### What this task involves
Can you reproduce the passage of the article on the fired Ready Or Not community manager between "On Friday, a" and "also been removed.", inclusive?

### Text shown

Ready Or Not Community Manager Fired Over Charlie Kirk Comment

by admin September 21, 2025


The community manager for the popular and controversial online SWAT simulator Ready Or Not was fired after posting in the game’s official Discord server that “nothing of value was lost” following the recent assassination of conservative commentator Charlie Kirk.

On or around September 17, Ready Or Not’s community manager, known online as Kaminsky, was asked to add “Charlie Kirk” and a few variations of the name to the server’s list of filtered words. Kaminsky confirmed they had done so, but then shared their own personal thoughts about Kirk, who was murdered at a speaking event on September 10 in Utah. The community manager posted:

“Funny you mention that because me and my roomate are literally just talking about him getting shot. All I have to say is: Nothing of value was lost.”

Screenshots and posts of this comment were quickly shared online by fans of Kirk and right-wing content creators, with many demanding that Void Interactive fire the manager.  And that’s exactly what Void did.

On Friday, a Void Interactive representative confirmed in Ready Or Not‘s official Discord server that the studio had “ended” its “relationship” with Kaminsky. It’s unclear if the community manager was a full-time employee or a volunteer.  Before the news was official, fans had spotted that Kaminisky, often referred to as Kam online, was no longer listed as being a part of the server. One Discord user in the game’s server claimed that a sticker emoji featuring Kaminsky had also been removed.

Kotaku reached out to Void Interactive for comment. Kaminsky could not immediately be contacted.

Dataset entries:
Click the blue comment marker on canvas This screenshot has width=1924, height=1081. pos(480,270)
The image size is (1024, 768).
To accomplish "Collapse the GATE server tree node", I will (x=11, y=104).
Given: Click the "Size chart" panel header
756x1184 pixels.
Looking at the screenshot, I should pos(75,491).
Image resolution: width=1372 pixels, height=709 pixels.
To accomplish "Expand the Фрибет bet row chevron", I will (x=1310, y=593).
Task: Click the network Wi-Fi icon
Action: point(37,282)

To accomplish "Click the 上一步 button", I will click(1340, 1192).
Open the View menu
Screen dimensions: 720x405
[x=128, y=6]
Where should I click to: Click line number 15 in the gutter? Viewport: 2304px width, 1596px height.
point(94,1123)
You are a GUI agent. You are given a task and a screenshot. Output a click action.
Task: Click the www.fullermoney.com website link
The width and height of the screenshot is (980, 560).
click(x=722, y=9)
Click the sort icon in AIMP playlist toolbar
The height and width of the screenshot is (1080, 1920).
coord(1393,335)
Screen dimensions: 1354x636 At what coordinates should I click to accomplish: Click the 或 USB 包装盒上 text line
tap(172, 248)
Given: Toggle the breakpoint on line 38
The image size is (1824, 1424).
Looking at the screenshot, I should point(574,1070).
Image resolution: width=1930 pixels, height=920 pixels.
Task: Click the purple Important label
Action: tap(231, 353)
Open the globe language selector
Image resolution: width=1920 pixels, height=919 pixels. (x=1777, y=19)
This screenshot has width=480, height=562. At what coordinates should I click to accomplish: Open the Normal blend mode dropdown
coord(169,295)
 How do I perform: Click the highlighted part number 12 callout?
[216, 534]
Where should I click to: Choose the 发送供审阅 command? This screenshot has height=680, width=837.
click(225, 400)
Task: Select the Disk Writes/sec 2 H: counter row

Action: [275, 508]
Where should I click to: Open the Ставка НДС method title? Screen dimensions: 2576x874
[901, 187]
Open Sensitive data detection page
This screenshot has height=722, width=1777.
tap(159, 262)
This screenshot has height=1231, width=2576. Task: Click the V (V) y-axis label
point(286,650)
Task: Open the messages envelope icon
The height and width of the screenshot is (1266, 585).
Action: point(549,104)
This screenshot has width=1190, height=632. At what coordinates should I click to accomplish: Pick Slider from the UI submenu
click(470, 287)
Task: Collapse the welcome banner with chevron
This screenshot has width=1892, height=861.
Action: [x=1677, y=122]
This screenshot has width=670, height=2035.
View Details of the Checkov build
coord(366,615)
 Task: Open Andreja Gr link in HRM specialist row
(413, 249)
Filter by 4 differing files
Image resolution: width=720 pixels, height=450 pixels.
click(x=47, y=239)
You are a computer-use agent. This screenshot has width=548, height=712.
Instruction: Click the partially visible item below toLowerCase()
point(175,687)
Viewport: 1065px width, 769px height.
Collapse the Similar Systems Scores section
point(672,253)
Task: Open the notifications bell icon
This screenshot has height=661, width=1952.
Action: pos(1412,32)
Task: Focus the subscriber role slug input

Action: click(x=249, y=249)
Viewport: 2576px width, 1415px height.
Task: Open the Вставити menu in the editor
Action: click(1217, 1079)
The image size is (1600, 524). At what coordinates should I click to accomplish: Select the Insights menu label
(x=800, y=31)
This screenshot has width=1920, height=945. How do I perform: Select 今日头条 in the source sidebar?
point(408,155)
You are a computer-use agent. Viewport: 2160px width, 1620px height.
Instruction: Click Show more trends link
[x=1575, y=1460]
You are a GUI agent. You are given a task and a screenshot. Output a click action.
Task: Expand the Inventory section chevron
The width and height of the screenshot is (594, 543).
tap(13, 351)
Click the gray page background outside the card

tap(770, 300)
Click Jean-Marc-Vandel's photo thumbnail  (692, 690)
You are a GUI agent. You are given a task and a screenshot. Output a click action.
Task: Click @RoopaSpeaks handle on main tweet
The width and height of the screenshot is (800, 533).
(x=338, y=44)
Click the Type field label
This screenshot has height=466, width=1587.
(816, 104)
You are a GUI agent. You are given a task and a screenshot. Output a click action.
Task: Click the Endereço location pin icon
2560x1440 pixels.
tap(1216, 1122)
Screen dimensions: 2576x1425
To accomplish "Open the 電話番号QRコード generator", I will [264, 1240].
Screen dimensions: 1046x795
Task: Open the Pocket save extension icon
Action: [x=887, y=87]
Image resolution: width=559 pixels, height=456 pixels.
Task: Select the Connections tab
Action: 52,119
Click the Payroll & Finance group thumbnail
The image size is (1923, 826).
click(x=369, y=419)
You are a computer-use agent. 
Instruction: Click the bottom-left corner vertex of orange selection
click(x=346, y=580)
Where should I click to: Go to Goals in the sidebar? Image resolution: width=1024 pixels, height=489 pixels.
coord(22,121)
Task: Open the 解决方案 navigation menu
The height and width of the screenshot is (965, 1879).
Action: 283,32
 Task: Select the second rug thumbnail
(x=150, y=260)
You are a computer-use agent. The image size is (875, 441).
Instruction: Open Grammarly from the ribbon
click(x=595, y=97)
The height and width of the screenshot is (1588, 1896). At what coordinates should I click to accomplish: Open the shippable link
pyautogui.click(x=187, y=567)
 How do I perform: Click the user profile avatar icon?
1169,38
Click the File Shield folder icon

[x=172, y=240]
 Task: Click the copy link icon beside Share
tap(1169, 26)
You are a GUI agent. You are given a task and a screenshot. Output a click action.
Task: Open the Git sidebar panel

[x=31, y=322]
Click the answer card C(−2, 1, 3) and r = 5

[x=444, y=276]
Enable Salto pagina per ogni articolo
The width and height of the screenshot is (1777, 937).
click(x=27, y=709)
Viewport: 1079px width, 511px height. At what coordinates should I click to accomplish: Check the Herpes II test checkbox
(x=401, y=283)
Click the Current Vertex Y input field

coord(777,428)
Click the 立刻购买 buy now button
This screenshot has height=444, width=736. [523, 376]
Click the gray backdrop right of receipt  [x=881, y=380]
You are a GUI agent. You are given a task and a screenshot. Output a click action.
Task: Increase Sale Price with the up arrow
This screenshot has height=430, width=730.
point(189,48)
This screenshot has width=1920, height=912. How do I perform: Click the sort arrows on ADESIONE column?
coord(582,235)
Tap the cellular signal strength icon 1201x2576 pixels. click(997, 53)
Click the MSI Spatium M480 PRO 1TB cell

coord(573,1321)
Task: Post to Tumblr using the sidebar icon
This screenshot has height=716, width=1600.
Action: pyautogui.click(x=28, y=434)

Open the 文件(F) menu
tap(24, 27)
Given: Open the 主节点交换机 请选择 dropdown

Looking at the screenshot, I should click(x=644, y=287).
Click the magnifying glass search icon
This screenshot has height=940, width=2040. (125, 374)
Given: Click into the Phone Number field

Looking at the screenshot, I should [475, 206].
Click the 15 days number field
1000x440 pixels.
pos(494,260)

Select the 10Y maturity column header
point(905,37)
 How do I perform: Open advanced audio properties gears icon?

### Exercise output
On Friday, a Void Interactive representative confirmed in Ready Or Not‘s official Discord server that the studio had “ended” its “relationship” with Kaminsky. It’s unclear if the community manager was a full-time employee or a volunteer.  Before the news was official, fans had spotted that Kaminisky, often referred to as Kam online, was no longer listed as being a part of the server. One Discord user in the game’s server claimed that a sticker emoji featuring Kaminsky had also been removed.